The backsplash, located behind the sink or cooker, is particularly important to grout because it prevents any water, grease, or other messy liquids from damaging the kitchen walls, so giving it that extra element of protection is never a bad thing.
Let’s take a look at how exactly you can grout a backsplash, and what you should always keep in mind when doing so.
The key to grouting a backsplash is mixing some water with the bucket to help even the mixture out, and applying it in the smallest crevices first.
You should also let it dry for 10 minutes before washing any excess off once it’s been applied, and always use a grout float as your primary piece of equipment.
What You Should Consider First
Before you start applying the grout, there are a few things to point out first which you will need to know so that you can choose a type of grout that is both aesthetically pleasing, and suitable to install on your specific backsplash.
Here’s what you need to consider when choosing what grout to buy.
At the end of the day, the grout is the final layer that goes onto a backsplash panel, so it’s going to be the most prominent color that people see when they first lay their eyes on it.
Therefore, I wouldn’t recommend choosing a color that is going to clash with the drywall or tiles, and luckily this can easily be avoided because of just how many color variations you have to choose from.
White grout for example is very popular since it helps the backsplash look modern and very clean in its appearance, but it will have a more challenging time hiding grease and grime marks.
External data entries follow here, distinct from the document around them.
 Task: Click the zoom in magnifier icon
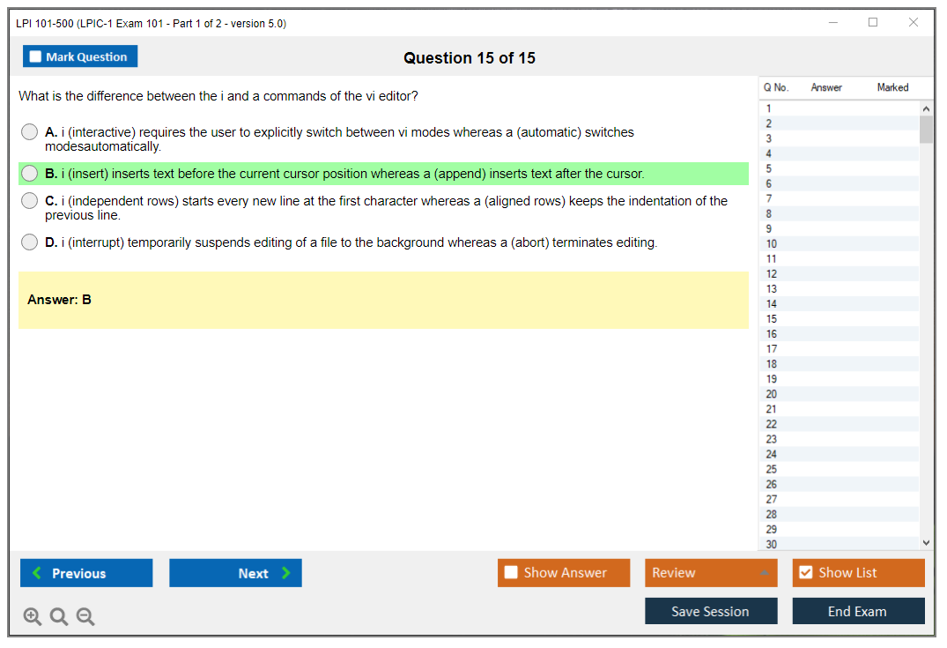[33, 617]
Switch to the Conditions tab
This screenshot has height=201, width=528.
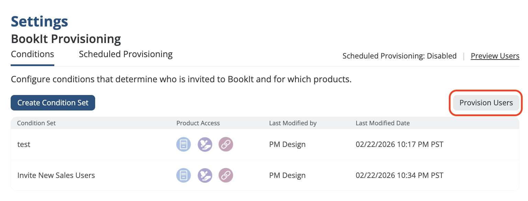(32, 54)
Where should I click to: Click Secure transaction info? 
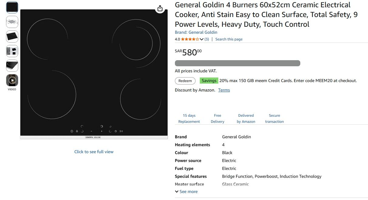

Soft gray grout will hide mess a lot easier, and will also highlight the pattern of the tile, making it a slightly more hollow, but still attractive option.
Of course, if you’re particularly worried about grease splashes marking the wall, then a darker-colored grout will be your best option.
I would recommend also choosing a much more eye-popping color if you want to experiment and have a little fun with the kitchen’s appearance, especially if the color matches the aesthetic of the specific tiles you’re applying it to.
Select The Appropriate Grout Type
You will first need to choose a grout type that suits the distances between your tiles.
For example, unsanded grout is a lot smoother than its counterparts and does not require a sealer thanks to the polymers. Unsanded grout is designed to be used on narrow gaps between the tiles that are less than 1/8 inch wide.
Finely sanded grout on the other hand is a little more coarse and durable than unsanded, and it is the option we would recommend going with for medium-sized gaps ranging from 1/8 inch to 3/8 inch wide.
You then have quarry grout which is cement-based and primarily used for slate and terracotta tiles. I find this is usually best suited for wider joints that range from between 3/8 inch to 1/2 inch wide.
Finally, we have epoxy, a grout variant that can be very hard to work with, but that dries extremely quickly thanks to the resin and hardener which it uses in the mixture.
How To Grout A Backsplash Correctly
Now that you know the type of grout that you think would suit your kitchen the best, it’s time to start applying the grout, but first, you’re going to need some equipment that will help make the job as easy as possible.
- Two buckets
- Grout Float
- Grout Sealer
- Plastic sheeting
- Painter’s Tape
- Putty knife
Step 1: Protect The Countertops
Applying grout is a job that can get very messy, very quickly, so it can be worth spreading the plastic sheeting over the countertops and pinning down the corners using painter’s tape to save you from having to clean up later on.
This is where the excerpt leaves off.